Team:Vanderbilt Software/Project/Results

From 2014.igem.org

Revision as of 16:52, 26 January 2015 by Hwangas (Talk | contribs)

(diff) ← Older revision | Latest revision (diff) | Newer revision → (diff)

darwin

Results

We produced software which implemented the algorithms described in our novel approach on specially cleaned input files and ran them through a typical version control system. We performed experimentation on transformations between iterations 3-6 of our wetware team's yeast plasmids. As a control, we compared darwin's output running through the git version control system to simple processing with git (vanilla_git). We expected darwin to run faster and show fewer changed lines in the diff output than vanilla_git.

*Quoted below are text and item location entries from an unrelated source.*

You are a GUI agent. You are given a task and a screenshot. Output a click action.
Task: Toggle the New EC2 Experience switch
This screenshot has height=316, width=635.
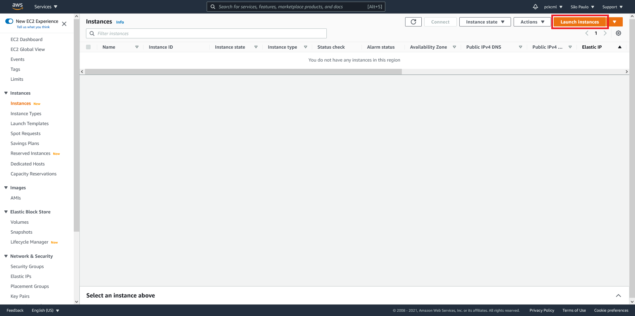10,21
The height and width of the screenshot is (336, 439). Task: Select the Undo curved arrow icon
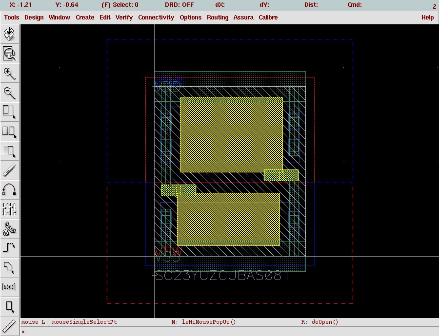click(x=10, y=189)
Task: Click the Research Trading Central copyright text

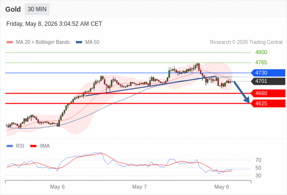Action: point(246,42)
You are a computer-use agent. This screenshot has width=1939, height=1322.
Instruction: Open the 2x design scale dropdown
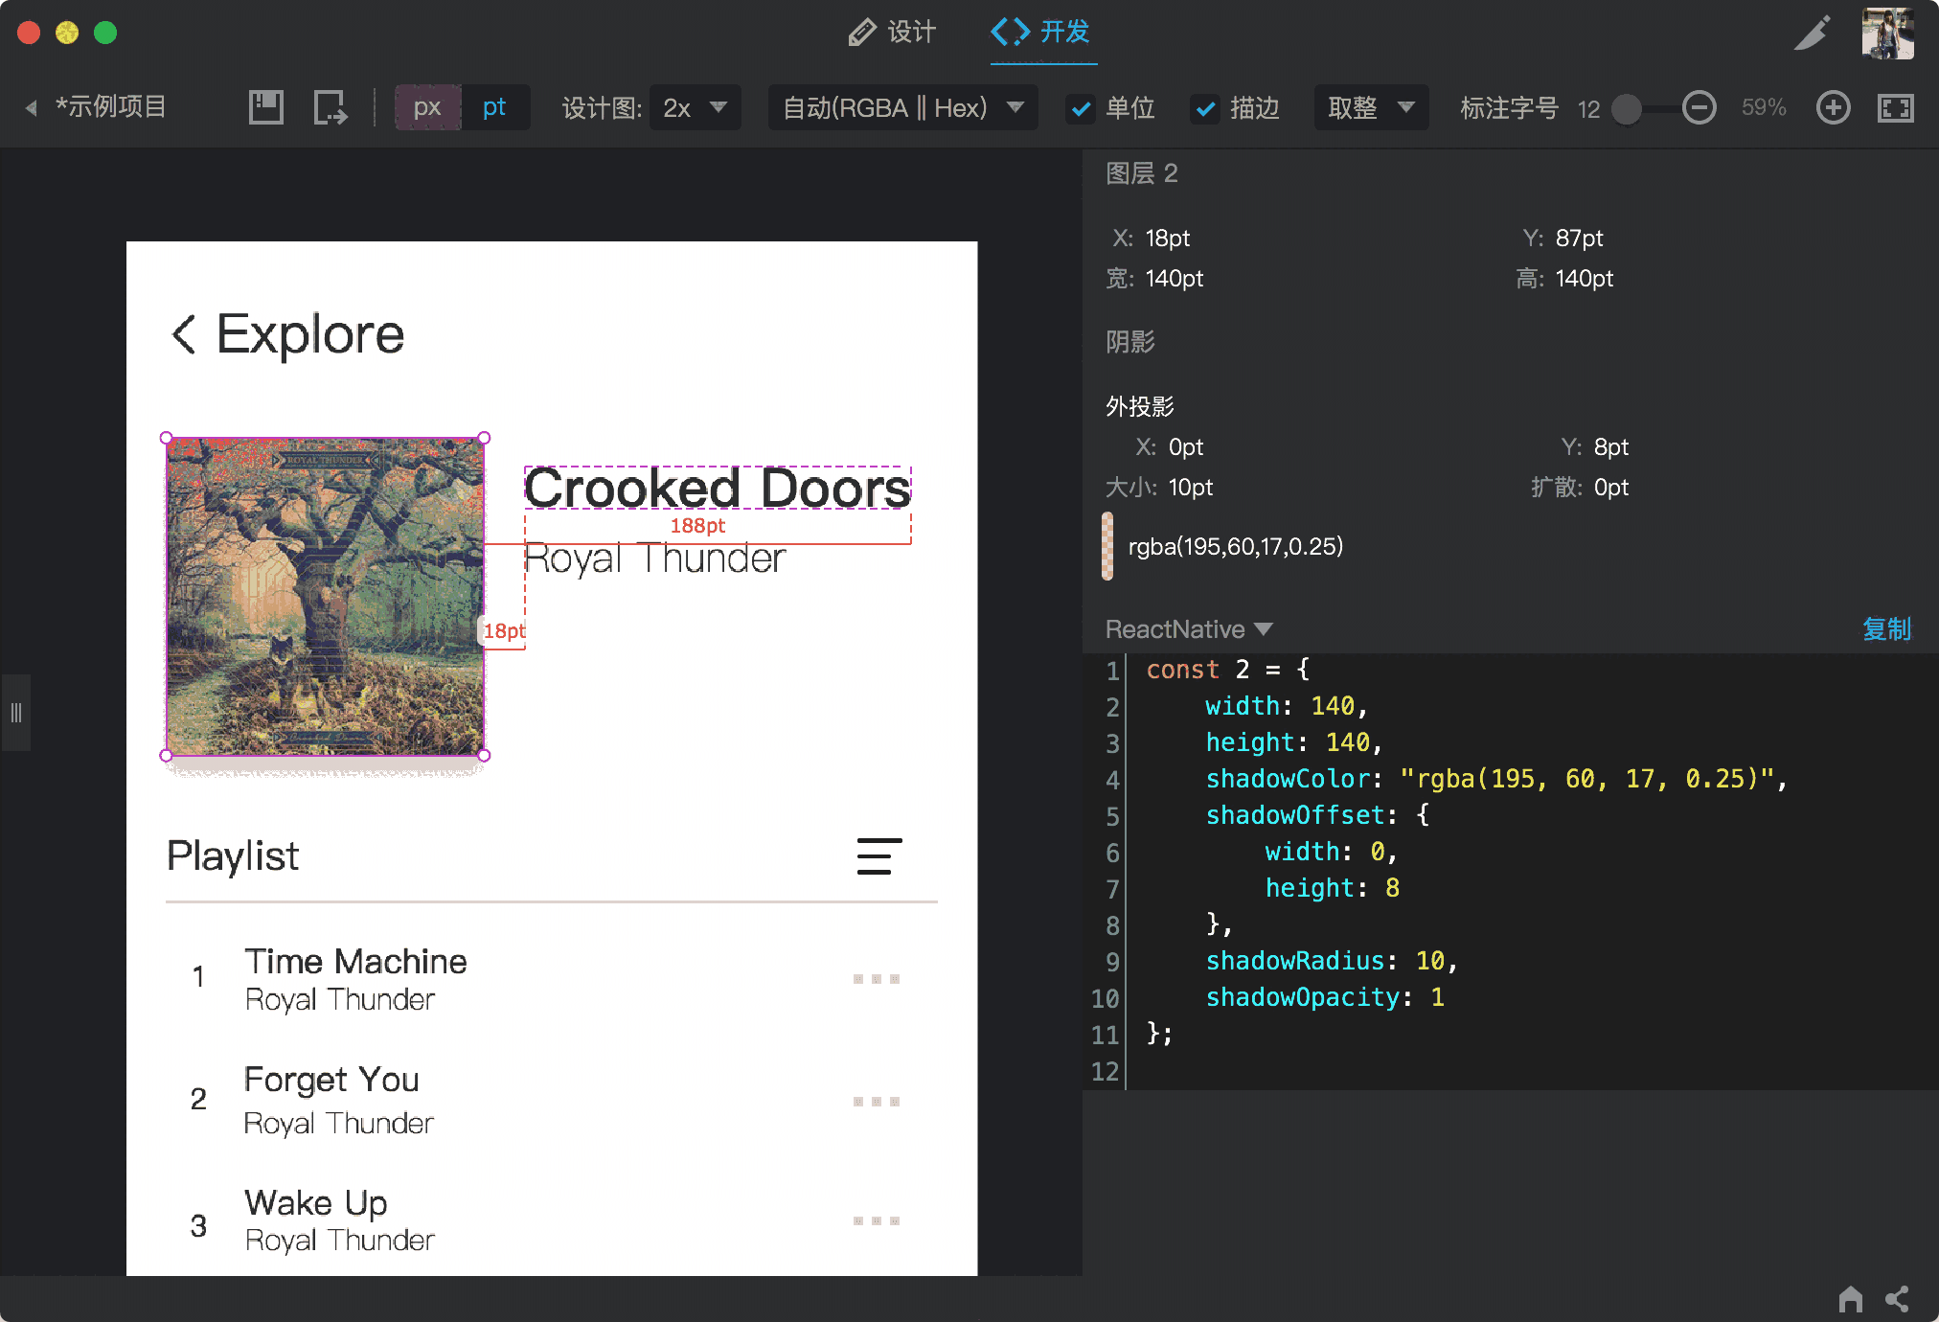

As expected, darwin's preprocessing produced a significantly faster diff, with an average speed of 5.763 seconds per file, as opposed to 10.640 seconds for the vanilla_git. However, against our assumptions, that performance did not seem to rely upon the reduction of changed lines reported by git, since darwin actually produced more changed lines. More research is required to find the correlation between the number of changed lines reported by git and the number of lines actually changed in the file.

Future Work

Future work mostly revolves around bringing darwin from a standalone diff-producing executable to an integrated system with a GUI usable by novices. The major challenge with that is parsing the plethora of different file types used to represent DNA although the implementation of other formats such as SBOL, ApE, etc., could be done easily by extracting the actual genetic sequence from the file.

In addition, the current algorithms are unable to deal with introns of any sort in the input DNA sequence, and will attempt to split the file into ORFs regardless. The ability to correctly identify non-coding regions like this would create a far more valuable piece of software, able to deal with prokaryotes and eukaryotes alike.